Space Opera by Catherynne M. Valente
In the preamble, Valente discussed the Fermi Paradox (which he didn’t say, and isn’t a paradox, but nevermind). She soundly rejects variations of the “Rare Earth” hypothesis:
“Life isn’t difficult, it isn’t pickly, it isn’t unique, and fate doesn’t enter into the thing.” “Life wants to happen.

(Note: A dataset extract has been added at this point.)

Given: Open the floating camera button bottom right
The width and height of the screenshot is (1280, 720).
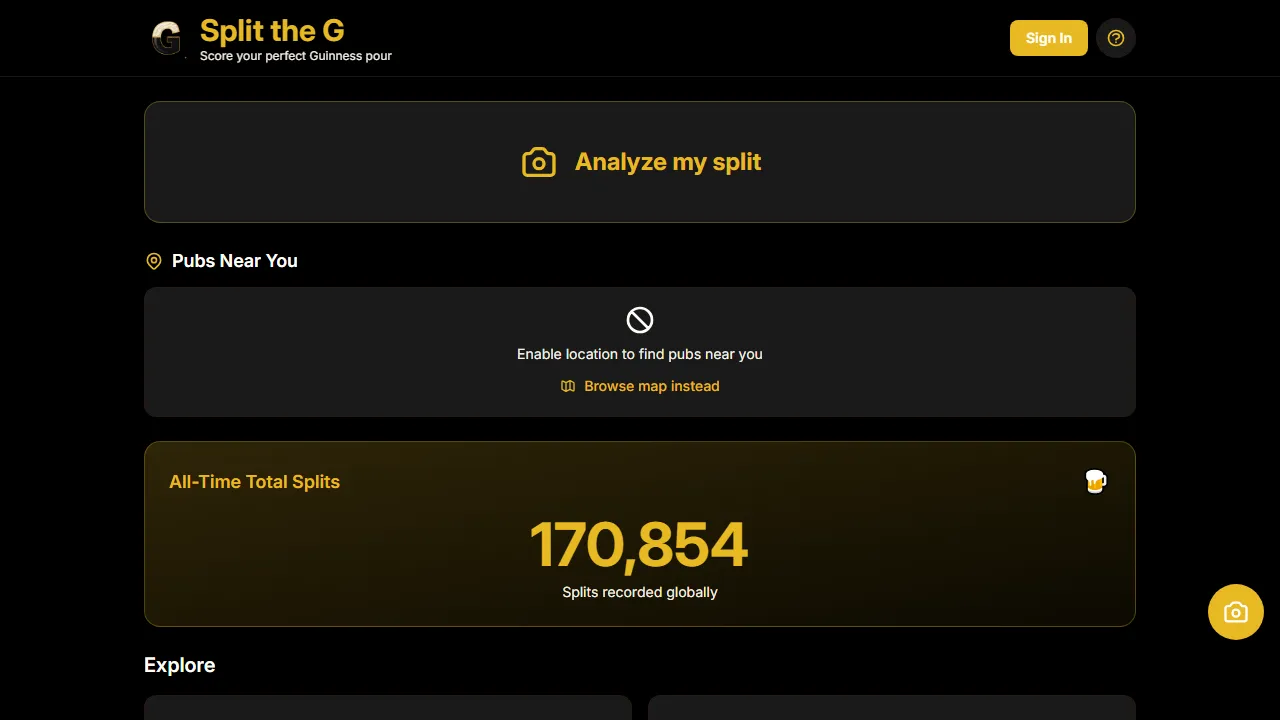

It can’t stand not happening” p. 2
The problem isn’t really, “is there life?”, the problem is “who is sentient?”. With bazillions of diverse species everywhere, the question is, “Who are people and who is meat?”

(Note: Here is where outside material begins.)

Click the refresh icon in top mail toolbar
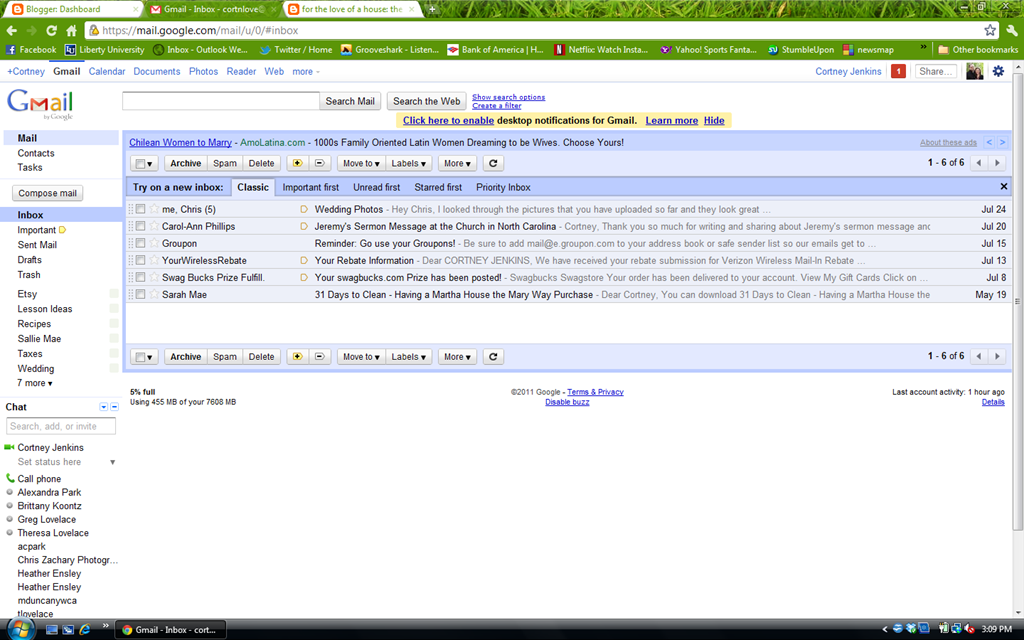coord(493,163)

This question usually leads to war, genocide, and devastation.
There has to be a better way.
Peace Music A Chance.
When the Earth is discovered by the galactic civilization (not least by decades of blaring top forty broadcasts), it must be subject to the standard test of sentience and admission to the galactic community:
Before wiping out H. sap.(taking care to preserve as much of the innocent bystanding ecosphere as possible), the newly found species must participate in the Grand Prix – a Eurovision style contest of song. High production, glittery, sappy, song and dance.
Each new species must compete, and must finish better than last. Last would be bad—total annihilation of the species.
And thereby hangs the tale.
“Rock wants to happen. It can’t stand not happening.” P. 12
One act is selected to represent the planet.
The galactic committee call for Yoko Ono (dead), and several other acts not currently available (Tangerine Dream?). Who knows how they picked this list—galactic taste is, well, alien, no? Mega-super-alien-alien.
At the bottom of the list, and the only one available, is Decibel Jones and the Absolute Zeroes, a washed up, one-hit glam group who haven’t done much recently. (Apparently their Raggity Dandy was a hit even off-planet.)
Humanity is doomed, unless these old rockers can pull it together and party one more time.
All they have to do is not finish last.
That’s the basic story here. It doesn’t make any sense, but who cares?
It’s great. It’s fun. It’s insane.
“In Space, Everyone Can Hear You Sing”
Valente fills this book with a wonderfully imaginative galactic civilization, gloriously crazy story telling, weird characters, weirder dialog, and even weirder situations. I loved it.
File this book under the category: “Boy meets girl, boy loses girl, Rock and Roll saves the planet”.
- Catherynne M. Valente, Space Opera, New York, Saba Press, 2018.